# Clean Common Errors from Names Using NLP

In [1]:
import pandas as pd
import numpy as np
pd.set_option('display.max_colwidth', None)
pd.set_option("display.max_row",None)
import nltk
import spacy
import re

In [5]:
df = pd.read_csv("catalog\main_file_all_text.csv")
df.drop(columns='Unnamed: 0',inplace=True)
df.rename(columns={"0":"Text"},inplace=True)
# Replace the common unwanted words appearing in the beginning of rows
df.Text = df.Text.str.replace(r"MICROFILM|MICROFILM MANUSCRIPTS|Treasure room|MANUSCRIPTS Restricted|MANUSCRIPTS|^Chapel|MSS|NUCMC|^FILM|^RESTRICTED",
"",case=False)

  df.Text = df.Text.str.replace(r"MICROFILM|MICROFILM MANUSCRIPTS|Treasure room|MANUSCRIPTS Restricted|MANUSCRIPTS|^Chapel|MSS|NUCMC|^FILM|^RESTRICTED",


In [3]:
# CHUNKING WITH NO START LETTER PARAMETER
def chunk(df):
    word_tok = nltk.word_tokenize(df[:50])
    taged_sent= nltk.pos_tag(word_tok)
    # Checks for Proper Noun,  coordinating conjunction(and,&), Proper Nouns
    #TODO Improve this pattern to better extract names
    grammar = "Name: {((<NNP><,>)?<NNP><.>?<CC>?<NNP>?<CC>?<NNP>*)}"
    cp = nltk.RegexpParser(grammar,loop=1)
    chunked = cp.parse(taged_sent)
    for subtree in chunked.subtrees(filter =  lambda x : x.label()=="Name"):
         # Generate all subtrees
        return " ".join([i[0] for i in subtree.leaves()])

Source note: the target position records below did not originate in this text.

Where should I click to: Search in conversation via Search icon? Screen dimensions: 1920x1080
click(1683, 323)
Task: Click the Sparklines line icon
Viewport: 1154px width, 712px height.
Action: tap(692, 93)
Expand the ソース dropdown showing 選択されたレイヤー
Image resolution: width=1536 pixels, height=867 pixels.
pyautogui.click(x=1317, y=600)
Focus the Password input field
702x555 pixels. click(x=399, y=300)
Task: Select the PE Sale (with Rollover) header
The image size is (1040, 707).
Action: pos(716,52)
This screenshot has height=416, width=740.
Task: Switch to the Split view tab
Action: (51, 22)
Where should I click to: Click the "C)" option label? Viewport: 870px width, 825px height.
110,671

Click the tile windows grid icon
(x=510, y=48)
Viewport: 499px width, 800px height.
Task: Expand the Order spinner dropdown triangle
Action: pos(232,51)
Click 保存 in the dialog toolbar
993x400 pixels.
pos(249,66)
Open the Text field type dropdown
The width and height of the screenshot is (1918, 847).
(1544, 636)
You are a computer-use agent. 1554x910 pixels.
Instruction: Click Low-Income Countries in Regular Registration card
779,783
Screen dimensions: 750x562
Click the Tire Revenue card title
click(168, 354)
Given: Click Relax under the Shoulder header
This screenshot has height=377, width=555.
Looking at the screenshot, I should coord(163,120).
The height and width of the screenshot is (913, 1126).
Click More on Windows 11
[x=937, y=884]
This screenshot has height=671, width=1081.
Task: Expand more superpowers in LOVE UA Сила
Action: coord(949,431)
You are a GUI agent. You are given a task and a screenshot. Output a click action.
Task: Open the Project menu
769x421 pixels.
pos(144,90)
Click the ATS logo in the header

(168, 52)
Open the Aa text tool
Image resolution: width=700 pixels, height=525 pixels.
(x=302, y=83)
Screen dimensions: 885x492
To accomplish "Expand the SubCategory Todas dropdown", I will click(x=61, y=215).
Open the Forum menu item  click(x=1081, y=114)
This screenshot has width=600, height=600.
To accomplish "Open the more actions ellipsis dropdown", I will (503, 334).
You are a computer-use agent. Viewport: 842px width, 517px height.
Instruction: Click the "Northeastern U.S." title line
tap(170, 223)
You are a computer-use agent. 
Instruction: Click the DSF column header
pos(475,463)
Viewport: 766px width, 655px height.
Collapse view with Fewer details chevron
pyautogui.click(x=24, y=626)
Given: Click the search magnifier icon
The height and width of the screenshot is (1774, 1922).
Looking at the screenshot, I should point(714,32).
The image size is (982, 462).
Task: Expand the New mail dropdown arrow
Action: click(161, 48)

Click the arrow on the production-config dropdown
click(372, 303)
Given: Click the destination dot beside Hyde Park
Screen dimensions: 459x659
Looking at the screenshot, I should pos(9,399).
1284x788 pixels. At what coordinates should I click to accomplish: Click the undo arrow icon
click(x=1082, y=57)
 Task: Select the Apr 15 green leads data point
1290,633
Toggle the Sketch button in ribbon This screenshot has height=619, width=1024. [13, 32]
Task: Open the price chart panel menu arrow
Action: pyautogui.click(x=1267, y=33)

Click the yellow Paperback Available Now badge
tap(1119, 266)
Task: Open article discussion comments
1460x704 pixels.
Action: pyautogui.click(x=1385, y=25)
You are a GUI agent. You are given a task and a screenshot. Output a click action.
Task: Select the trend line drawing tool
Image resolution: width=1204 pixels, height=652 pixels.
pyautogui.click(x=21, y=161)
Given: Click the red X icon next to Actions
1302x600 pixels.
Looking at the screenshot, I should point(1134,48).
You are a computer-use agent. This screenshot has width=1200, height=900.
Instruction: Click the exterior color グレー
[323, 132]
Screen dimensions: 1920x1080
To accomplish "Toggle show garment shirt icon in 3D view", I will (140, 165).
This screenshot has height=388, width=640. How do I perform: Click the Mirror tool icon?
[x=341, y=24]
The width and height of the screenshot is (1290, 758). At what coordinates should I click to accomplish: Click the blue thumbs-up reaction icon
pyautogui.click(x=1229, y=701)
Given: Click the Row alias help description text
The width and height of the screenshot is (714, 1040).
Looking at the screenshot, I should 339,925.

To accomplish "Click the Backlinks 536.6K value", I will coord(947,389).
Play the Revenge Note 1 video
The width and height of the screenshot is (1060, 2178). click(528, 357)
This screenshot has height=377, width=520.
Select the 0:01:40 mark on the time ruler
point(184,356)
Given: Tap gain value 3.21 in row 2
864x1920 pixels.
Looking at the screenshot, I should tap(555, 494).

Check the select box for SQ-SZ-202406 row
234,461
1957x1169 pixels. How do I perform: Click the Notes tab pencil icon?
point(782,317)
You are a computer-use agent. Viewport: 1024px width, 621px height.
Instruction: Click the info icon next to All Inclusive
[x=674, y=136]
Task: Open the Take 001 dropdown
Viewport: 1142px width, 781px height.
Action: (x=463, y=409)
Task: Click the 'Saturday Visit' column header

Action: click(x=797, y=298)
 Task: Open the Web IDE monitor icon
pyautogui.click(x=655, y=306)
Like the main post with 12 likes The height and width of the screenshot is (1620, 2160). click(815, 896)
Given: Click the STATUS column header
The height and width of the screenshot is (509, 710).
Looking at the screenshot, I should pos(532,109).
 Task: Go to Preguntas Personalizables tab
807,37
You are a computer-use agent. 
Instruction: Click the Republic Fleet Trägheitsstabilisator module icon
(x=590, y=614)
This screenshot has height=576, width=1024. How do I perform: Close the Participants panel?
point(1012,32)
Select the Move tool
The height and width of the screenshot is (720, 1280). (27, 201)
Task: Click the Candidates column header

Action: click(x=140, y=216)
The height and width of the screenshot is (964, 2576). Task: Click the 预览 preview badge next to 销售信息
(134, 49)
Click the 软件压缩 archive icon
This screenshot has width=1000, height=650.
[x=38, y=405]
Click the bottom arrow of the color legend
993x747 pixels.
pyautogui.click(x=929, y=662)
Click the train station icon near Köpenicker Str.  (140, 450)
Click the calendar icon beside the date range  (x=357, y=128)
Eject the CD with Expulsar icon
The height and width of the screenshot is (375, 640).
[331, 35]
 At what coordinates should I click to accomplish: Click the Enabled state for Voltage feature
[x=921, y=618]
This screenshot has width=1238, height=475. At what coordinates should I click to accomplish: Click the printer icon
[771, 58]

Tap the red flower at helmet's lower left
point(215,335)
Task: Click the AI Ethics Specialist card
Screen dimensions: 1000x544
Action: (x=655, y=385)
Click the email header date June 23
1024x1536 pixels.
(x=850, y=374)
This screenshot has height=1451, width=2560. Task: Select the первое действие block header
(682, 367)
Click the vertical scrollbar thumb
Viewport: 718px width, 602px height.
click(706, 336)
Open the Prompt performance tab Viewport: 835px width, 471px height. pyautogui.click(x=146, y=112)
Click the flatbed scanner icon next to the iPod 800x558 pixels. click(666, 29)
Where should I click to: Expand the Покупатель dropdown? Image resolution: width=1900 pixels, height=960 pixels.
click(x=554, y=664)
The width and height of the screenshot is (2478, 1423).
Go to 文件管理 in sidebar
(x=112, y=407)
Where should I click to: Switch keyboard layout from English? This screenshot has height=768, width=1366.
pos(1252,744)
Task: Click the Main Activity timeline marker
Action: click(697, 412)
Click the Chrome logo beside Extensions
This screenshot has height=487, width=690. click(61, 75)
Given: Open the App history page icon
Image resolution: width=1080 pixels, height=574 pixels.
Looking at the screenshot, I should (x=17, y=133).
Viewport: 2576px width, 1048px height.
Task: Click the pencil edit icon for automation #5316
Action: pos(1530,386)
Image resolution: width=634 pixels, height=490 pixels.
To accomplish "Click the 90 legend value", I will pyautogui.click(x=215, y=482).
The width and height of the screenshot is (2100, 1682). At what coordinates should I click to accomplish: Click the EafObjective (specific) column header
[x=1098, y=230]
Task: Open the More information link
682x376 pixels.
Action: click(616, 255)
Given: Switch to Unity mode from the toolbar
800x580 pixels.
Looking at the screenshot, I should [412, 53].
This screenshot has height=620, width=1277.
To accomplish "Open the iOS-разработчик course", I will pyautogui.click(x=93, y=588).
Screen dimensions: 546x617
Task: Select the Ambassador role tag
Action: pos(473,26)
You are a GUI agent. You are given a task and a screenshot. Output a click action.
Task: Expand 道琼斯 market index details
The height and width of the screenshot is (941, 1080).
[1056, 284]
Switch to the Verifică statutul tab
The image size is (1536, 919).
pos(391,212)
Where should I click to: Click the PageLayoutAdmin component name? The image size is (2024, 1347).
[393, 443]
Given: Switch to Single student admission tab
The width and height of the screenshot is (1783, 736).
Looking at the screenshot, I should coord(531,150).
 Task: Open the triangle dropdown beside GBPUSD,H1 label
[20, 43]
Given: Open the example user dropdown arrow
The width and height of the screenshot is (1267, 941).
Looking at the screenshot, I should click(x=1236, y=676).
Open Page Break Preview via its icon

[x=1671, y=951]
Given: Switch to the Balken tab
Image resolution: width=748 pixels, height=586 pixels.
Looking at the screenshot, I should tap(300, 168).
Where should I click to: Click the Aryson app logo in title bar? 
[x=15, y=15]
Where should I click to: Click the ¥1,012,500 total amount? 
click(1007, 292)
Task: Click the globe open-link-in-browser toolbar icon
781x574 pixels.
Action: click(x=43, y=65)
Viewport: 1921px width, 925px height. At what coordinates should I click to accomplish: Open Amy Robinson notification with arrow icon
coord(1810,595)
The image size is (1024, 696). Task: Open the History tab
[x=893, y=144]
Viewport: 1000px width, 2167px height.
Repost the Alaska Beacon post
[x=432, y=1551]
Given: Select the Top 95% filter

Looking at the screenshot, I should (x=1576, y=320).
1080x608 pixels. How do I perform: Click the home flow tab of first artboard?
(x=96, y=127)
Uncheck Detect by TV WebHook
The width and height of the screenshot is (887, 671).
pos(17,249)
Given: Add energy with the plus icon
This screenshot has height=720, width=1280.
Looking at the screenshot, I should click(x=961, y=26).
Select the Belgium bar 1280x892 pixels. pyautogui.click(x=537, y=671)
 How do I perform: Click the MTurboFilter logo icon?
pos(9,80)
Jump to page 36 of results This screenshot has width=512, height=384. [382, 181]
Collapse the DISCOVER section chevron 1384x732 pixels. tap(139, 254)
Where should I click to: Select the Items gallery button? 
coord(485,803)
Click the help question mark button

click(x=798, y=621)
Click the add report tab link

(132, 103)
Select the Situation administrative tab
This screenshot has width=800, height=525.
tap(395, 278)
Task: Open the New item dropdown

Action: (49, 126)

df["Name"] = df.Text.apply(chunk)
# Modify comma and space, replace common unwanted word endings/titles

endings = ["Papers", "Letters", "Diary", "Notebook", "Book", "Scrapbook", "Screenplay", "Memoir", "Card", "Daybook", "Day", 
           "Account", "Sketch", "Journal", "Letter", "Record", "Notes", "Ledger", "Rent", "Letterpress", "Address","War"]
for i in endings:
    df.Name = df.Name.str.replace(i,"",case=False)
df.Name = df.Name.str.replace(" , ",", ")
df.Name = df.Name.str.replace("For Information.*","")
df.Name = df.Name.str.strip()
df.Name = df.Name.str.title()

In [2]:
# CHUNKING WITH START LETTER PARAMETER
def chunk(df,start_letter):
    start_letter = start_letter.upper()
    df =  re.sub(r'[0-9]+', '', df)
    first_ind = df.find(start_letter)
    # If word starting with start letter does not exist, return None
    if(first_ind ==-1):
        return None
    word_tok = nltk.word_tokenize(df[first_ind:50+first_ind])
    taged_sent= nltk.pos_tag(word_tok)
    # Checks for Proper Noun,  coordinating conjunction(and,&), Proper Nouns
    grammar = "Name: {((<NN.><,>)?<NNP><.>?<CC>?<NNP>?<CC>?<NNP>*)}"
    cp = nltk.RegexpParser(grammar,loop=1)
    chunked = cp.parse(taged_sent)
    for subtree in chunked.subtrees(filter =  lambda x : x.label()=="Name"):
         # Generate all subtrees
        li = [i[0] for i in subtree.leaves()]
#         print(li)
        
        if li[0].startswith(start_letter):
            return " ".join([i[0] for i in subtree.leaves()])
        # if no chunk start with the letter
        # Get the first word starting with the letter
        for i in chunked.leaves():
            if i[0].startswith(start_letter):
                first = i[0]
        return first + ", "+ " ".join(li)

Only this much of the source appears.